A lack of system-wide significance of the Catalan independence push means it will probably remain a side-show, at most, unless it begins to impact significantly on Spanish or Eurozone growth.

Current Account Surplus

Marino notes how the current account surplus and demand from investors for European equities continues to drive the Euro higher, and this is reflected in the increase in EU firm's foreign liabilities which come from investment inflows.

"Specifically, foreign demand for European securities by foreign investors appears to have picked up sharply, as suggested by the surge in liabilities causing the net outflow in the portfolio balance to tighten considerably," he says. 

The ECB's tapering of its scheme is likely to increase the current account surplus as QE led to a lot of purchases of assets outside of the EU and therefore was euro-negative from a flows perspective, yet that will not be a major driver anymore.

EUR USD Oct20 liabilities

Choice of next Fed chair has pushed EUR/USD down since only two of the five candidates in contention (Warsh and Taylor) are hawks, so simply from a basic-probabilities point of view, there is less chance of one of them being picked.

It is also improbable that the President will want to appreciate the Dollar more than necessary given his desire to boost US export competitiveness, so he is probably not likely to choose a hawkish candidate for that reason if no other.

Scotiabank Notes European Equity Demand as Primary Driver for Euro

Analysts at Scotiabank meanwhile say the Euro is performing surprisingly well against the USD despite negative yield spreads and European political risk factors, yet knowing how highly correlated the two are, ask, how can this be?

"All else being equal, short-term—2-year—bond yield spreads between the Eurozone and the US reaching –228bps this week, the widest (most negative) differential since the EUR got underway, would represent a significant disadvantage for the EUR and grounds for expecting the EUR to weaken," says Scotia's Shaun Osborne in a recent research note to clients.

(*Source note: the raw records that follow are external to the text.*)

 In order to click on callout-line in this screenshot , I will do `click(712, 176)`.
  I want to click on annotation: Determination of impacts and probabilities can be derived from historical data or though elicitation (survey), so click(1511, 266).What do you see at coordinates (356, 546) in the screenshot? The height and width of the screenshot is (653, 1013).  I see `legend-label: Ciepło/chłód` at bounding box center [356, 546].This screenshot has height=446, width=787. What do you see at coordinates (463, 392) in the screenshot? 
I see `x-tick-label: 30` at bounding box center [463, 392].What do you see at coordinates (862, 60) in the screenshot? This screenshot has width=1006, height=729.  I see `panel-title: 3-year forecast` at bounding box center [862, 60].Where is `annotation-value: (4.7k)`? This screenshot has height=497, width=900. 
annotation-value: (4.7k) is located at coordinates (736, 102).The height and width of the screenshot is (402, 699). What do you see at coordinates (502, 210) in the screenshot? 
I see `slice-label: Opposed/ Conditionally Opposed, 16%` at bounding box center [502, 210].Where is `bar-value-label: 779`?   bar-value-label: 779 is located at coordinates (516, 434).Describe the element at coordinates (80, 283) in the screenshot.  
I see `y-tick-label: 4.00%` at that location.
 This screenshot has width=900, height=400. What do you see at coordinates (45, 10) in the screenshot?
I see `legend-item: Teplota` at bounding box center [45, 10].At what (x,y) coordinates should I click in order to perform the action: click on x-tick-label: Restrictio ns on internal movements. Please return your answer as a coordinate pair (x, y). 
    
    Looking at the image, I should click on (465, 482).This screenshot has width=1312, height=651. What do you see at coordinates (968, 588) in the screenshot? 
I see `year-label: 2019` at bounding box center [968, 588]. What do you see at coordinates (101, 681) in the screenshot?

Yet these fair value models using spread regression as a core component all broke down after the French election as politics contaminated their purely quantitative basis.

"2017 was billed as a year of high political risk for the Eurozone, with key elections in the Netherlands, France and Germany seen as potential stumbling blocks for the European Union amid a rise in populist politics.  To a very large extent, however, the political center in Europe has held and another crisis passed," says Osborne.

In short, the Eurozone has proven extremely resilient.

"The institutional strength of the Eurozone has been seriously tested in the past few years and has not buckled," says the analyst.

Much like Marino, he sees little disturbance to the Euro coming from Catalonia, and, we "suspect, and arguably, the EUR is now just one national election (Italy) away from a much smoother political ride," he says.

Investors piled into the Eurozone stock market after the risk of far-right party dominanting in Paris was subdued.

"With the risk of an anti-EUR President in Paris eliminated, investors clearly reassessed the Eurozone (and EUR) outlook. International investors piled into European equity markets and returns for foreign investors were turbo-charged by the rising EUR (+23% YTD in USD terms for Stoxx50 index versus +17% for the DJIA)."

Continued inflows from investors are expected to support the Euro, especially versus the Dollar, looking ahead.

"We note that broader trends in Eurozone net portfolio and foreign direct investment flows started to turn less negative through the turn of the of the year and (average) flows are strengthening again.  Trends appear to support the recent rebound in the EUR versus the USD," says Osborne.

In fact overall there is more slack to be eaten up on this front as Osborne says international Investors are in still somewhat underexposed to the Euro.

"We think that international investors are perhaps somewhat under-exposed to the EUR, given the focus on this year’s round of elections and are starting to rebuild positions in EUR assets which will help support the EUR’s advance in the medium term," concludes Osborne.